(Beginning of The input)

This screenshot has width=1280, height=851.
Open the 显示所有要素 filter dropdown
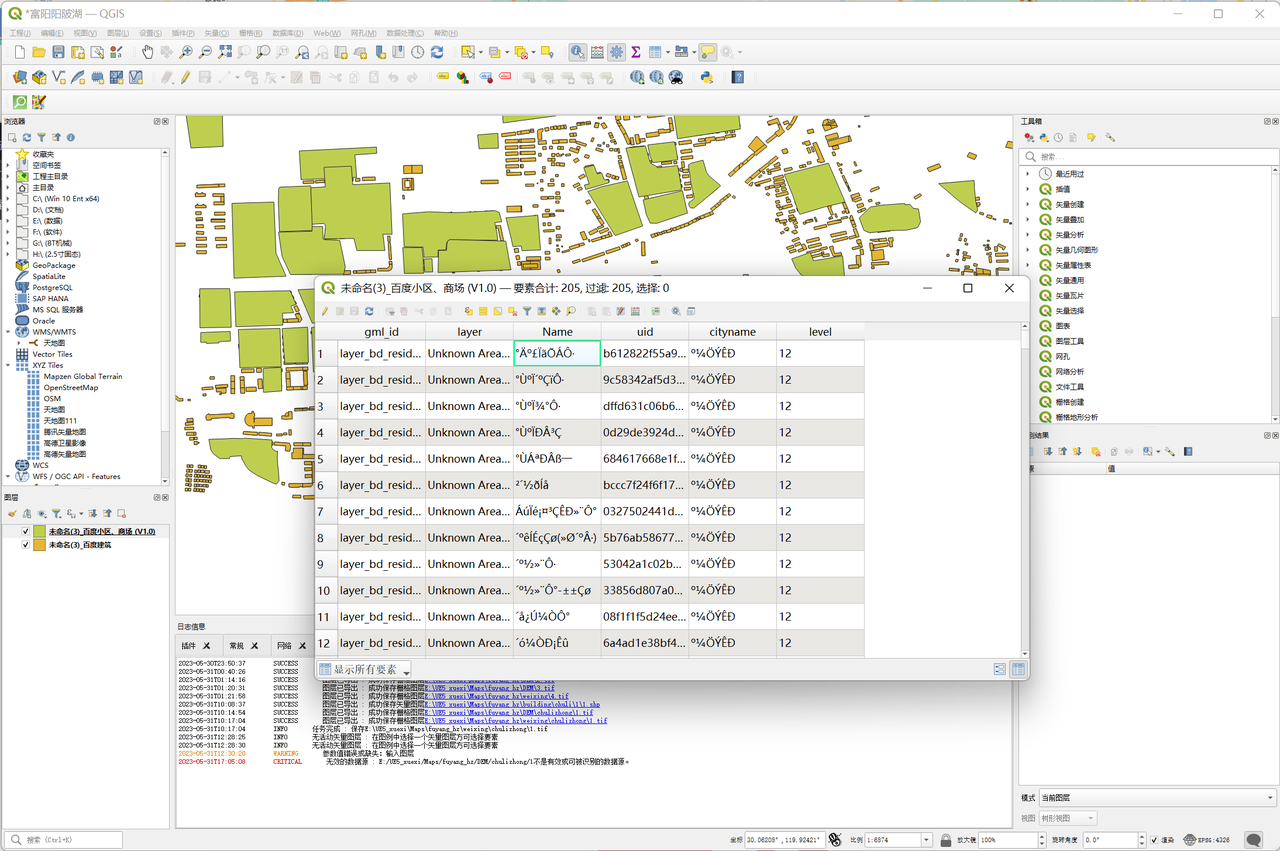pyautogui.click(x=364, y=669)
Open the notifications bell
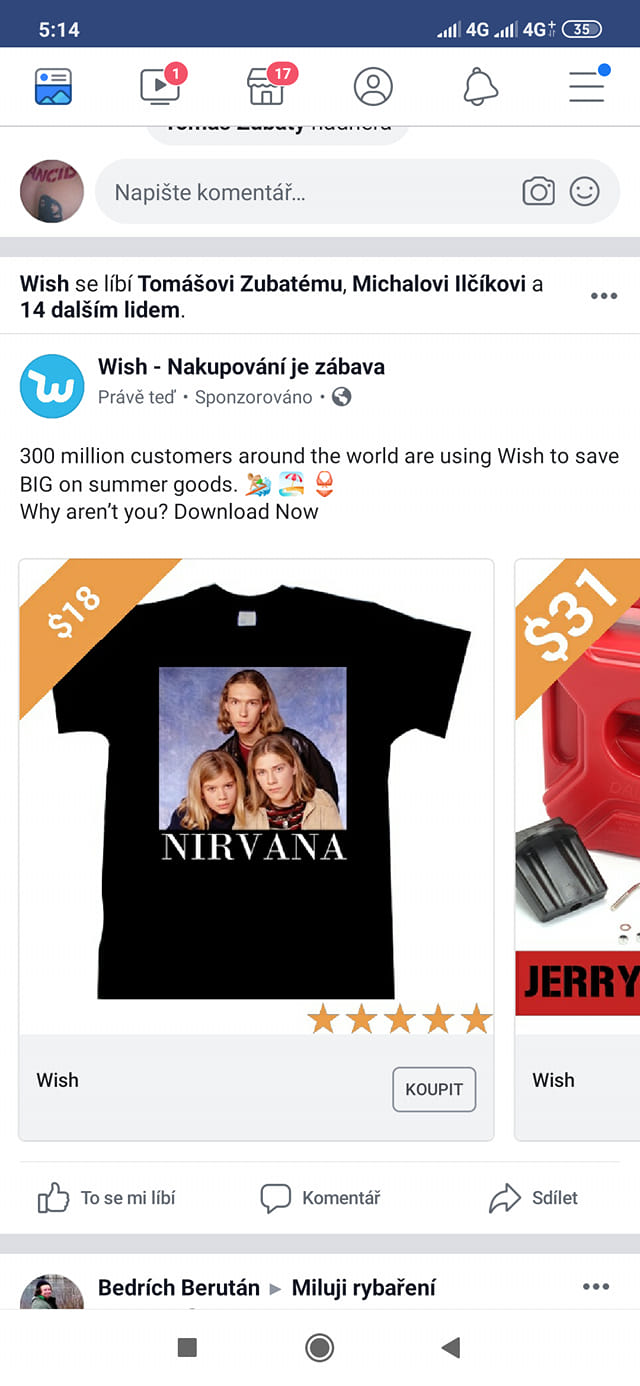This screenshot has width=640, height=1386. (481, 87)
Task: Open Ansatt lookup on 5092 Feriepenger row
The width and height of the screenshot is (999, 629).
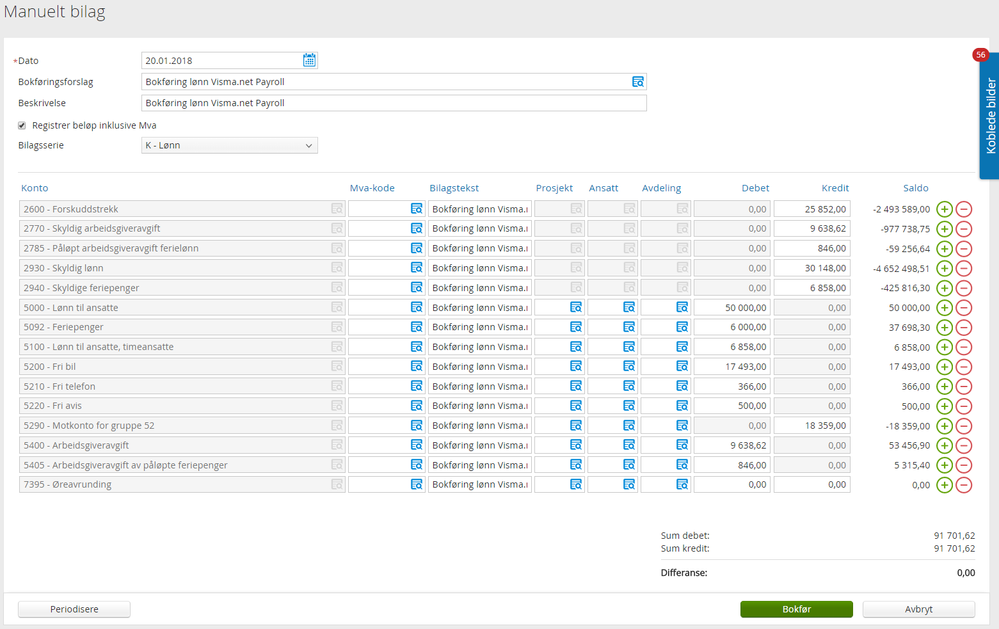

(End of The input)

Activity.
Copy out all the data exactly, skipping the pictures.

Response for this exercise.
This screenshot has width=1280, height=851.
Open the 显示所有要素 filter dropdown
pyautogui.click(x=364, y=669)
Open the notifications bell
This screenshot has width=640, height=1386. (481, 87)
Task: Open Ansatt lookup on 5092 Feriepenger row
The width and height of the screenshot is (999, 629).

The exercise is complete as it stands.